Is VEGFR2 expression related to brain edema caused by brain metastases? Kodack et al. [15] found that brain edema caused by brain metastases was mainly related to VEGFR2. After combining with external VEGF, VEGFR2 on tumor cell affects the receptors on tumor vascular endothelial cells through VEGF autocrine loop, leading to increased vascular permeability and leakage. VEGF-VEGFR2 pathway in tumor and endothelial cells is a main reason of brain edema caused by BM [16].

So, we use ES combined with radiotherapy to treat BM and the brain edema effects were evaluated by EI. In this study, compared with radiotherapy alone group, brain edema was significantly reduced (t = 5.81, P = 0.000) and short-term therapeutic effects were significantly improved (χ2 = 6.31, P = 0.012) in the patients with positive VEGFR2 in the combination group. Yang Fei et al. [17] found that there was KDR gene amplification in 32 % of NSCLC tumor tissue and the survival time was shortened in these patients. Our study showed a KDR-amplification rate of 46.2 % (37/80). Stratified analysis demonstrated that KDR-positive rate was not associated with sex (P = 0.61), pathological types (P = 0.26) and number and location of metastasis (P = 0.82), but was correlated with brain edema (P = 0.03) and primary NSCLC control (P = 0.000). Patients with positive VEGFR2, compared with radiotherapy alone group, had brain edema significantly ameliorated (t = 6.49, P = 0.000) and short-term therapeutic effects were significantly improved (χ2 = 9.8, P = 0.002). Although many factors such as therapeutic schedule, pathological types and differentiation affect the overall survival time, this study indicated that we found no difference in overall survival times in the two treatment groups, nor any of the patient subsets.

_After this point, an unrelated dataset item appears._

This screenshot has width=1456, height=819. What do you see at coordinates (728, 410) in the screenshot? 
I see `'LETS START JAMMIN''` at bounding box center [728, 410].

In summary, RHES combined with radiotherapy can relieve brain edema in the patients with BM of NSCLC and obtain better short-term response rate in the patients with positive VEGFR2 or KDR gene, but fails to significantly improve the overall survival. Therefore, RHES combined with radiotherapy may be suitable for the patients with positive VEGFR2 or/and KDR gene amplification.